ASSIGNMENT: Quote the whole listing word for word, please.

DATA SUPPLIED:
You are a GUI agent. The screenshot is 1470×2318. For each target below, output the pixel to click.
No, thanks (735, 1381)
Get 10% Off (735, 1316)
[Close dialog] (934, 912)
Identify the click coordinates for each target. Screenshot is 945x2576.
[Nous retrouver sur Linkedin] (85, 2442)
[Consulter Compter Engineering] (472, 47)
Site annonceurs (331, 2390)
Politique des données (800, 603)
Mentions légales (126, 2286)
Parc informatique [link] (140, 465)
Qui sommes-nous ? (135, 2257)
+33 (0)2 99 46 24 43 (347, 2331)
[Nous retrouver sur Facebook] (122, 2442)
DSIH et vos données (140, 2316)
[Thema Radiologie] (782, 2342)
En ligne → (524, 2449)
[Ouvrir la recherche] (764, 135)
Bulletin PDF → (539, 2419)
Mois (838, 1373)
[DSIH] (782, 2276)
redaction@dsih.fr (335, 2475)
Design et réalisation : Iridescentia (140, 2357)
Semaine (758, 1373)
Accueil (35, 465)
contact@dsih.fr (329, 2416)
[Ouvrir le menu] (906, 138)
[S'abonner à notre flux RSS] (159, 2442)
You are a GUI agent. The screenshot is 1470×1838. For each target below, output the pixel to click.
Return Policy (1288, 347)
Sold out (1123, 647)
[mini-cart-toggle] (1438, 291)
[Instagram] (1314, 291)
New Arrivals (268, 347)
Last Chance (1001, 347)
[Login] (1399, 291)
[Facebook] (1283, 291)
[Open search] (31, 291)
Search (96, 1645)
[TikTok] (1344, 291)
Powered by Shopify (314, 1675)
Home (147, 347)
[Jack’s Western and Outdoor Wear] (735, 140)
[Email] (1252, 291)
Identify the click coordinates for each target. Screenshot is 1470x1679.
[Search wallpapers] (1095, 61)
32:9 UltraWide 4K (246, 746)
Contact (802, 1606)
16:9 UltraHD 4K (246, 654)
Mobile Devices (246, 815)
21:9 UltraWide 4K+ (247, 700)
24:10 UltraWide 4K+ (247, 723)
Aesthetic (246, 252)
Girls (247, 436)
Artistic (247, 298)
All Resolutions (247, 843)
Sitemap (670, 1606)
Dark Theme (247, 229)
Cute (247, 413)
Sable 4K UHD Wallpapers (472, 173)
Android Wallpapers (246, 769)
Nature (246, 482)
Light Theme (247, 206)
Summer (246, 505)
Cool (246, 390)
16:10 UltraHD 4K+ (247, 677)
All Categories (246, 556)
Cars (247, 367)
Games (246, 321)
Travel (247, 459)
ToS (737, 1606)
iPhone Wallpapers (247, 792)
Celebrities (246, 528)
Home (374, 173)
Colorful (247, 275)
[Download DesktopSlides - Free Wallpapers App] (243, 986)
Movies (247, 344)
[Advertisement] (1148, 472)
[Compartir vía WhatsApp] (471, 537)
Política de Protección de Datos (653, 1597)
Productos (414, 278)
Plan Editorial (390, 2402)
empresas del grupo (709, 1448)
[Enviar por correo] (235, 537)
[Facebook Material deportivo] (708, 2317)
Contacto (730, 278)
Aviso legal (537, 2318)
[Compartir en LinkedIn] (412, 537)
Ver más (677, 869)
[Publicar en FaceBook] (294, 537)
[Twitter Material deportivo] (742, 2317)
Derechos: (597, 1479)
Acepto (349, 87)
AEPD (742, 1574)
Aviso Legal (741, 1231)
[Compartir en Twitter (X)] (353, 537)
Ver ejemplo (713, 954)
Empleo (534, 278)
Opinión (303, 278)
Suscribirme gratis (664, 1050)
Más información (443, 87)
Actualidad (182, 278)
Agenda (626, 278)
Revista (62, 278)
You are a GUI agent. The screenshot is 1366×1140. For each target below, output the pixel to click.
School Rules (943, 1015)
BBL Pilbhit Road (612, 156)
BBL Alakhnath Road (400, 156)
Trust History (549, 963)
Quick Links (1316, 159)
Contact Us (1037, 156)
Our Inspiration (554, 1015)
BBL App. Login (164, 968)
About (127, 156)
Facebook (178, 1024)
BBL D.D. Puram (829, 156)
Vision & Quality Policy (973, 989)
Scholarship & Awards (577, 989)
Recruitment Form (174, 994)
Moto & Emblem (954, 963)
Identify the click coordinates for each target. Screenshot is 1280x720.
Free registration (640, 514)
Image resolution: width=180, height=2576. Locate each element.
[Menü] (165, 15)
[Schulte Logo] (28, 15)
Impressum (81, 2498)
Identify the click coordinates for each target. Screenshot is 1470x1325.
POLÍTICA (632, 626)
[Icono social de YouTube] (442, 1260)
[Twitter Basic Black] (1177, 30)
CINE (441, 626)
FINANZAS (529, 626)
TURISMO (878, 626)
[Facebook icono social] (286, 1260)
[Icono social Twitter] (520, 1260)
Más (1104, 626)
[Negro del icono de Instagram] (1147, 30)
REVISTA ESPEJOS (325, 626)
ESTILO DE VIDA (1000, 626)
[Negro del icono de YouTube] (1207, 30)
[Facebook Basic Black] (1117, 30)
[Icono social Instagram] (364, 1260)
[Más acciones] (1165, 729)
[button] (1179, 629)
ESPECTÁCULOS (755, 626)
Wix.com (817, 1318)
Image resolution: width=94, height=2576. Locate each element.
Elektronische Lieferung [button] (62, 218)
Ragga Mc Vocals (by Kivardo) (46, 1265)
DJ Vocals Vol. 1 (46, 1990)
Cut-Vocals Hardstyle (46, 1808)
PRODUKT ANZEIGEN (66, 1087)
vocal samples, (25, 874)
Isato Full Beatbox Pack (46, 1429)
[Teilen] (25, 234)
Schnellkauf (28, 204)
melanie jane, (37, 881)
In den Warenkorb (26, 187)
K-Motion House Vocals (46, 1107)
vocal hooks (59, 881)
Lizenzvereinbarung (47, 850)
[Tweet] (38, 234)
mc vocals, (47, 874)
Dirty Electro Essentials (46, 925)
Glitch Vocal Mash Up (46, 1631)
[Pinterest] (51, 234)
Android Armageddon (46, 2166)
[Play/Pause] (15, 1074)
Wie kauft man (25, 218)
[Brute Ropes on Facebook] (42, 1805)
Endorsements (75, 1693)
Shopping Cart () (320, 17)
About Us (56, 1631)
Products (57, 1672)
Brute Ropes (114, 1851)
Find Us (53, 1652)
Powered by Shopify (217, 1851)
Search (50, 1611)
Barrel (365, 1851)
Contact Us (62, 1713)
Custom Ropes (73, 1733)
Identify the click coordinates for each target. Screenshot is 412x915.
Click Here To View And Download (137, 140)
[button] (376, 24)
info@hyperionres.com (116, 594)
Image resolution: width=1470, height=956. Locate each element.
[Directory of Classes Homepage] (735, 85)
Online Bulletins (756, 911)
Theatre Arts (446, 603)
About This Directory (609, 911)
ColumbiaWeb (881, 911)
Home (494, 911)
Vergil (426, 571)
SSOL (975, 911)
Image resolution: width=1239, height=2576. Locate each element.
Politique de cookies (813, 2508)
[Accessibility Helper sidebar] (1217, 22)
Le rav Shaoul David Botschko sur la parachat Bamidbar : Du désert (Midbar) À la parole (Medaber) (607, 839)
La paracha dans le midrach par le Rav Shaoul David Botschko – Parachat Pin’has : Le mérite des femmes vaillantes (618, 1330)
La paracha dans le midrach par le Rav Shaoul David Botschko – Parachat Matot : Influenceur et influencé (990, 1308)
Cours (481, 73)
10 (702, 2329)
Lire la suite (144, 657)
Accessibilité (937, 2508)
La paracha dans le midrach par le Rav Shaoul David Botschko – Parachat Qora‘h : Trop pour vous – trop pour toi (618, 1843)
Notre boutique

EXPECTED OUTPUT:
You are a GUI agent. The screenshot is 1470×2318. For each target below, output the pixel to click.
No, thanks (735, 1381)
Get 10% Off (735, 1316)
[Close dialog] (934, 912)
Identify the click coordinates for each target. Screenshot is 945x2576.
[Nous retrouver sur Linkedin] (85, 2442)
[Consulter Compter Engineering] (472, 47)
Site annonceurs (331, 2390)
Politique des données (800, 603)
Mentions légales (126, 2286)
Parc informatique [link] (140, 465)
Qui sommes-nous ? (135, 2257)
+33 (0)2 99 46 24 43 (347, 2331)
[Nous retrouver sur Facebook] (122, 2442)
DSIH et vos données (140, 2316)
[Thema Radiologie] (782, 2342)
En ligne → (524, 2449)
[Ouvrir la recherche] (764, 135)
Bulletin PDF → (539, 2419)
Mois (838, 1373)
[DSIH] (782, 2276)
redaction@dsih.fr (335, 2475)
Design et réalisation : Iridescentia (140, 2357)
Semaine (758, 1373)
Accueil (35, 465)
contact@dsih.fr (329, 2416)
[Ouvrir le menu] (906, 138)
[S'abonner à notre flux RSS] (159, 2442)
You are a GUI agent. The screenshot is 1470×1838. For each target below, output the pixel to click.
Return Policy (1288, 347)
Sold out (1123, 647)
[mini-cart-toggle] (1438, 291)
[Instagram] (1314, 291)
New Arrivals (268, 347)
Last Chance (1001, 347)
[Login] (1399, 291)
[Facebook] (1283, 291)
[Open search] (31, 291)
Search (96, 1645)
[TikTok] (1344, 291)
Powered by Shopify (314, 1675)
Home (147, 347)
[Jack’s Western and Outdoor Wear] (735, 140)
[Email] (1252, 291)
Identify the click coordinates for each target. Screenshot is 1470x1679.
[Search wallpapers] (1095, 61)
32:9 UltraWide 4K (246, 746)
Contact (802, 1606)
16:9 UltraHD 4K (246, 654)
Mobile Devices (246, 815)
21:9 UltraWide 4K+ (247, 700)
24:10 UltraWide 4K+ (247, 723)
Aesthetic (246, 252)
Girls (247, 436)
Artistic (247, 298)
All Resolutions (247, 843)
Sitemap (670, 1606)
Dark Theme (247, 229)
Cute (247, 413)
Sable 4K UHD Wallpapers (472, 173)
Android Wallpapers (246, 769)
Nature (246, 482)
Light Theme (247, 206)
Summer (246, 505)
Cool (246, 390)
16:10 UltraHD 4K+ (247, 677)
All Categories (246, 556)
Cars (247, 367)
Games (246, 321)
Travel (247, 459)
ToS (737, 1606)
iPhone Wallpapers (247, 792)
Celebrities (246, 528)
Home (374, 173)
Colorful (247, 275)
[Download DesktopSlides - Free Wallpapers App] (243, 986)
Movies (247, 344)
[Advertisement] (1148, 472)
[Compartir vía WhatsApp] (471, 537)
Política de Protección de Datos (653, 1597)
Productos (414, 278)
Plan Editorial (390, 2402)
empresas del grupo (709, 1448)
[Enviar por correo] (235, 537)
[Facebook Material deportivo] (708, 2317)
Contacto (730, 278)
Aviso legal (537, 2318)
[Compartir en LinkedIn] (412, 537)
Ver más (677, 869)
[Publicar en FaceBook] (294, 537)
[Twitter Material deportivo] (742, 2317)
Derechos: (597, 1479)
Acepto (349, 87)
AEPD (742, 1574)
Aviso Legal (741, 1231)
[Compartir en Twitter (X)] (353, 537)
Ver ejemplo (713, 954)
Empleo (534, 278)
Opinión (303, 278)
Suscribirme gratis (664, 1050)
Más información (443, 87)
Actualidad (182, 278)
Agenda (626, 278)
Revista (62, 278)
You are a GUI agent. The screenshot is 1366×1140. For each target below, output the pixel to click.
School Rules (943, 1015)
BBL Pilbhit Road (612, 156)
BBL Alakhnath Road (400, 156)
Trust History (549, 963)
Quick Links (1316, 159)
Contact Us (1037, 156)
Our Inspiration (554, 1015)
BBL App. Login (164, 968)
About (127, 156)
Facebook (178, 1024)
BBL D.D. Puram (829, 156)
Vision & Quality Policy (973, 989)
Scholarship & Awards (577, 989)
Recruitment Form (174, 994)
Moto & Emblem (954, 963)
Identify the click coordinates for each target. Screenshot is 1280x720.
Free registration (640, 514)
Image resolution: width=180, height=2576. Locate each element.
[Menü] (165, 15)
[Schulte Logo] (28, 15)
Impressum (81, 2498)
Identify the click coordinates for each target. Screenshot is 1470x1325.
POLÍTICA (632, 626)
[Icono social de YouTube] (442, 1260)
[Twitter Basic Black] (1177, 30)
CINE (441, 626)
FINANZAS (529, 626)
TURISMO (878, 626)
[Facebook icono social] (286, 1260)
[Icono social Twitter] (520, 1260)
Más (1104, 626)
[Negro del icono de Instagram] (1147, 30)
REVISTA ESPEJOS (325, 626)
ESTILO DE VIDA (1000, 626)
[Negro del icono de YouTube] (1207, 30)
[Facebook Basic Black] (1117, 30)
[Icono social Instagram] (364, 1260)
[Más acciones] (1165, 729)
[button] (1179, 629)
ESPECTÁCULOS (755, 626)
Wix.com (817, 1318)
Image resolution: width=94, height=2576. Locate each element.
Elektronische Lieferung [button] (62, 218)
Ragga Mc Vocals (by Kivardo) (46, 1265)
DJ Vocals Vol. 1 (46, 1990)
Cut-Vocals Hardstyle (46, 1808)
PRODUKT ANZEIGEN (66, 1087)
vocal samples, (25, 874)
Isato Full Beatbox Pack (46, 1429)
[Teilen] (25, 234)
Schnellkauf (28, 204)
melanie jane, (37, 881)
In den Warenkorb (26, 187)
K-Motion House Vocals (46, 1107)
vocal hooks (59, 881)
Lizenzvereinbarung (47, 850)
[Tweet] (38, 234)
mc vocals, (47, 874)
Dirty Electro Essentials (46, 925)
Glitch Vocal Mash Up (46, 1631)
[Pinterest] (51, 234)
Android Armageddon (46, 2166)
[Play/Pause] (15, 1074)
Wie kauft man (25, 218)
[Brute Ropes on Facebook] (42, 1805)
Endorsements (75, 1693)
Shopping Cart () (320, 17)
About Us (56, 1631)
Products (57, 1672)
Brute Ropes (114, 1851)
Find Us (53, 1652)
Powered by Shopify (217, 1851)
Search (50, 1611)
Barrel (365, 1851)
Contact Us (62, 1713)
Custom Ropes (73, 1733)
Identify the click coordinates for each target. Screenshot is 412x915.
Click Here To View And Download (137, 140)
[button] (376, 24)
info@hyperionres.com (116, 594)
Image resolution: width=1470, height=956. Locate each element.
[Directory of Classes Homepage] (735, 85)
Online Bulletins (756, 911)
Theatre Arts (446, 603)
About This Directory (609, 911)
ColumbiaWeb (881, 911)
Home (494, 911)
Vergil (426, 571)
SSOL (975, 911)
Image resolution: width=1239, height=2576. Locate each element.
Politique de cookies (813, 2508)
[Accessibility Helper sidebar] (1217, 22)
Le rav Shaoul David Botschko sur la parachat Bamidbar : Du désert (Midbar) À la parole (Medaber) (607, 839)
La paracha dans le midrach par le Rav Shaoul David Botschko – Parachat Pin’has : Le mérite des femmes vaillantes (618, 1330)
La paracha dans le midrach par le Rav Shaoul David Botschko – Parachat Matot : Influenceur et influencé (990, 1308)
Cours (481, 73)
10 (702, 2329)
Lire la suite (144, 657)
Accessibilité (937, 2508)
La paracha dans le midrach par le Rav Shaoul David Botschko – Parachat Qora‘h : Trop pour vous – trop pour toi (618, 1843)
Notre boutique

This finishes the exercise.